Disclaimer 1: This is an indicative list of how AI is used in Contify. For a detailed description refer to these blogs:
Non-Technical: Behind The Scenes Of a Market Intelligence Platform
Technical: Machine Learning Problems: The Easy Parts
Disclaimer 2: Subjective problems such as understanding information are never completely solved by AI technologies. We include human intervention wherever AI cannot achieve desired results so that our users get an intelligence system that can use.
- Is it a company website or a news website?
The initial information processing for both the sources are different.
- What page of the website should be monitored for updates? Company posts strategic updates on different kinds of sections -- press release, announcements, news, media or similar pages.
- Are website integrations working fine or should be reviewed?
Depending on the change in the publishing patterns, Contify identifies whether a website sourcing has any problem or not.
- What's the published date of the article?
It seems like a trivial problem but it is a difficult to accurately identify the date in an article. Because there are no standard tags or date formats.
- What part of the webpage has the headline and what part has the text of the article?
A web page has hundreds of HTML tags. Any of those tags can have the text of the article.

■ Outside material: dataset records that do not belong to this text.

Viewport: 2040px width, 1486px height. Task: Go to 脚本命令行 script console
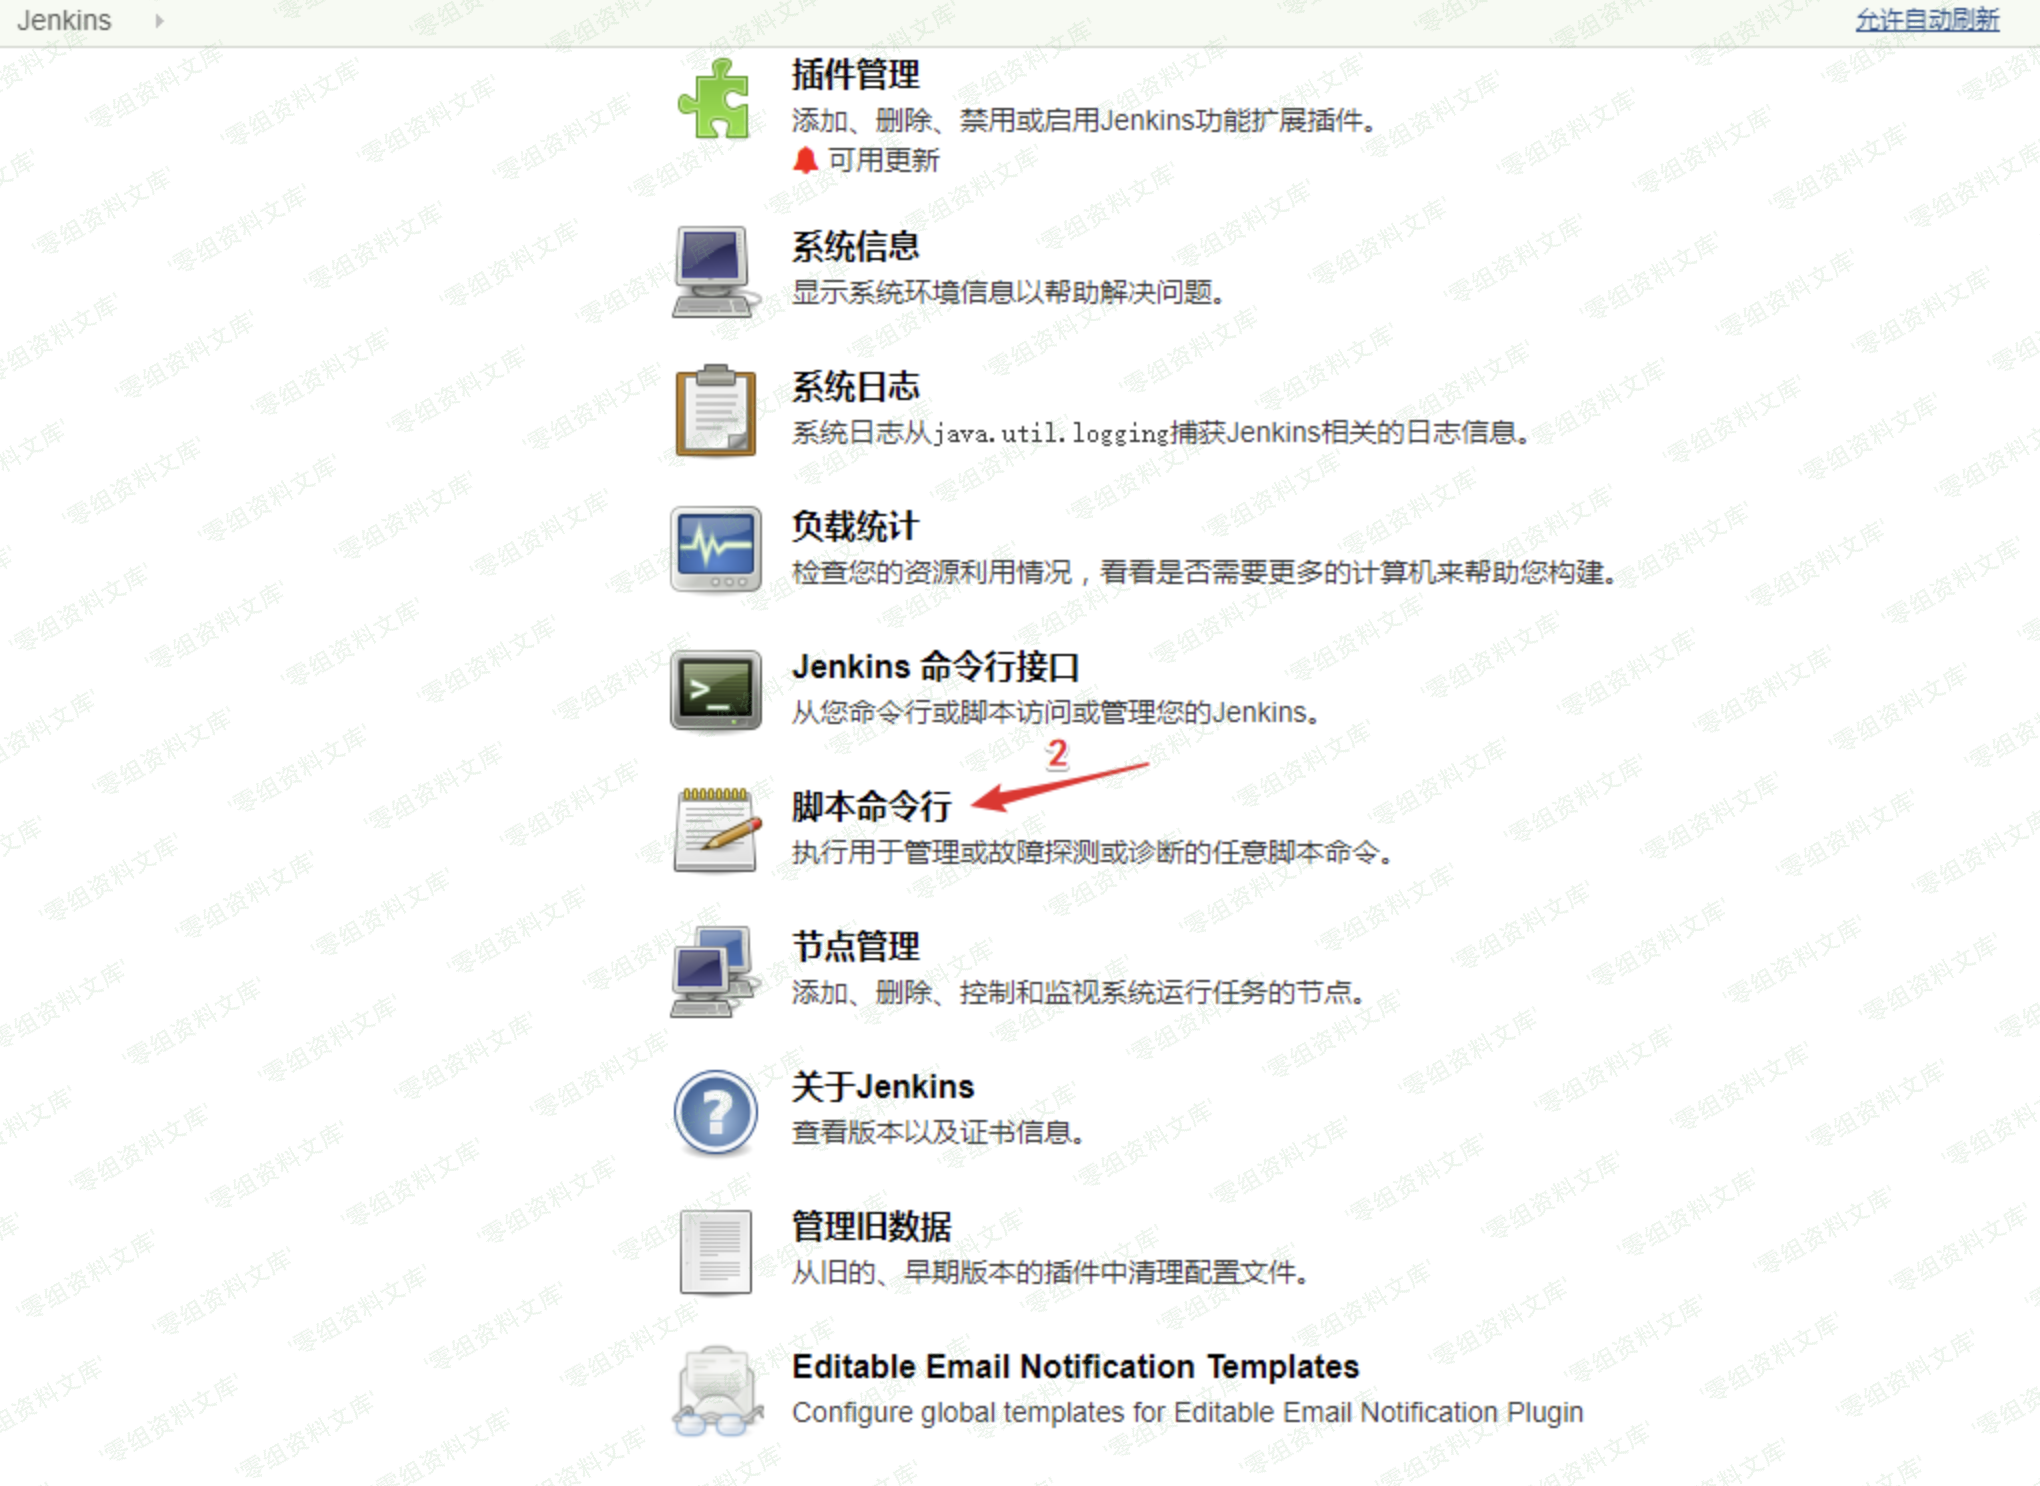coord(871,806)
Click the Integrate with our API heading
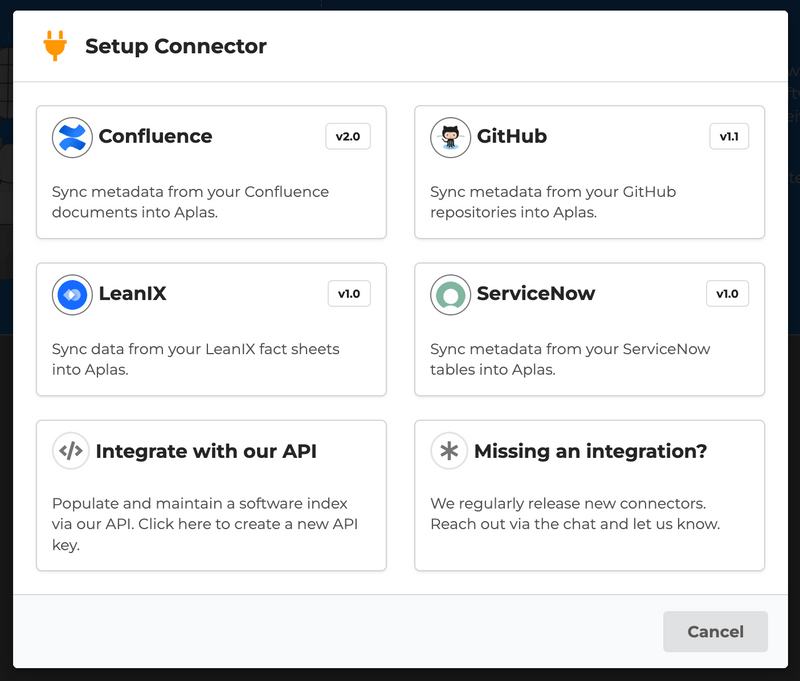The width and height of the screenshot is (800, 681). tap(206, 451)
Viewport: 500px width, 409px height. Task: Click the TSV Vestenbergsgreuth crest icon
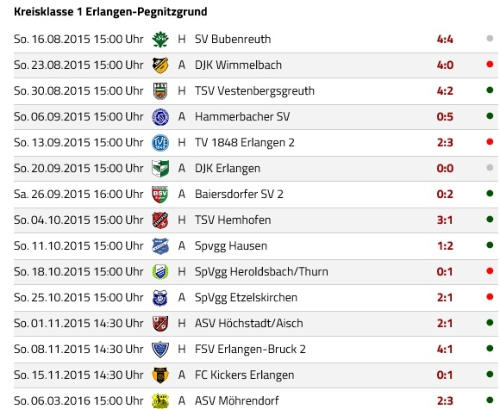[160, 91]
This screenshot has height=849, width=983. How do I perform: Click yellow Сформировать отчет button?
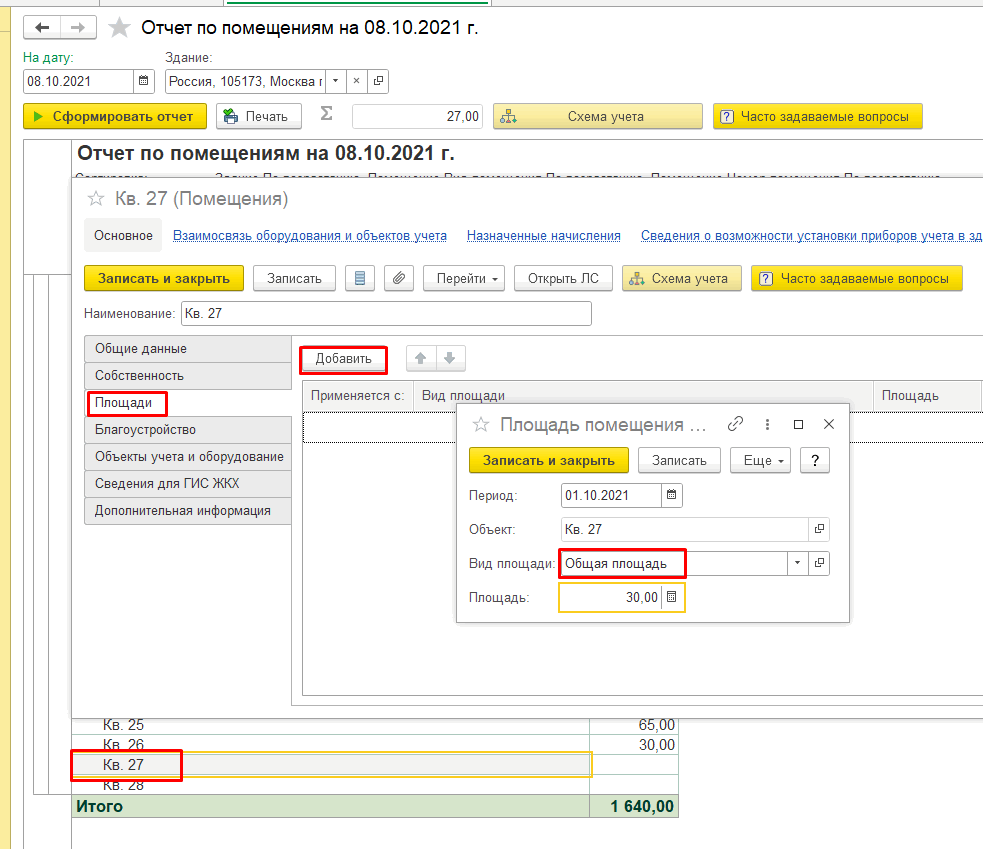pos(115,116)
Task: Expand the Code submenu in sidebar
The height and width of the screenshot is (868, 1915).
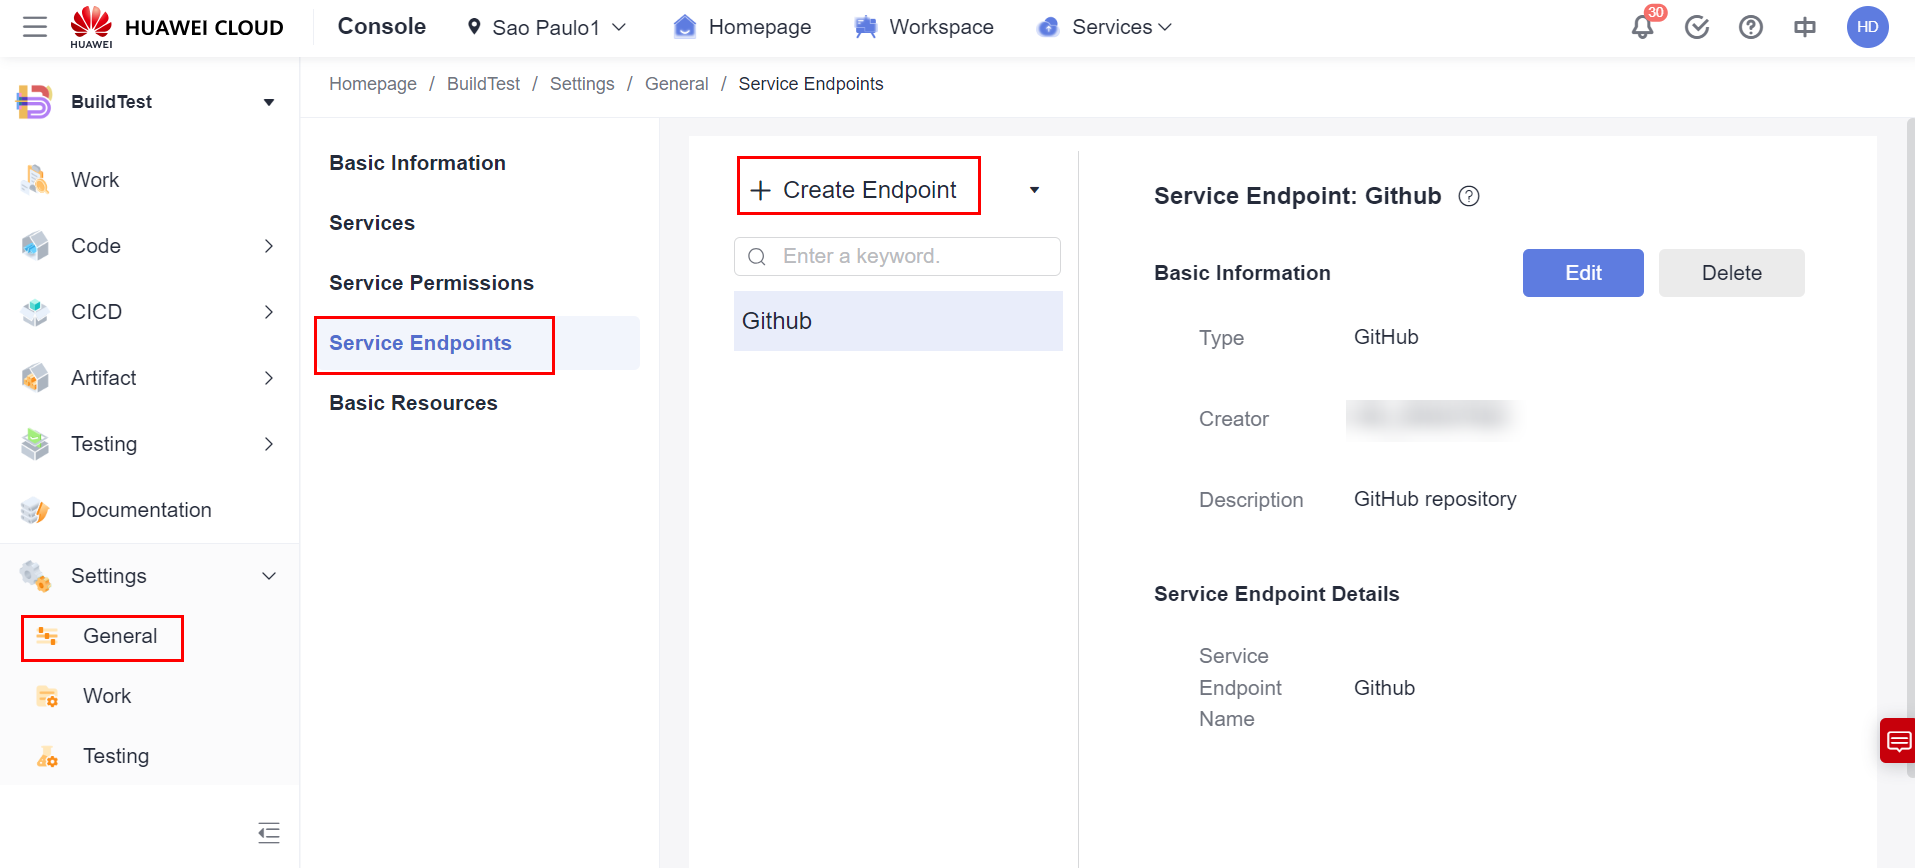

- Removing irrelevant and non-business information
Not just non-business such as Sports, Entertainment, Politics, etc. but also irrelevant information such as CSR, internal events, etc.
- Grouping of similar and duplicate information
Group similar information published using different words on different sites at different times.
- Tagging of entities (nouns such as companies, locations, persons, etc.)
Disambiguation: Is it "Apple" the fruit, or "Apple" the company?
Aboutness: Is it about the company or just a passing mention of the company name?
- Tagging of other metadata
Topics, Industries, or Custom Categories such as based on our customers' products and services. Topics such as M&A, Management Change, Business Expansion, etc.
- Removal unnecessary text from the updates, e.g.
** Remove datelines such as SAN FRANCISCO, Jan. 1, 2019
** Remove introductory or marketing text, e.g. “DXC Technology, the world’s leading independent, end-to-end IT services company, announced” is changed to “DXC Technology announced”
** Stock tickers were removed, e.g. removed the ticker (Nasdaq: TBBK) from “The Bancorp, Inc. (Nasdaq: TBBK) today announced..”,
- Adding contextual information for easy reading:
** Changed text from “Today” to the current date of the update
Replaced updates from paid sources with updates from freely accessible sources.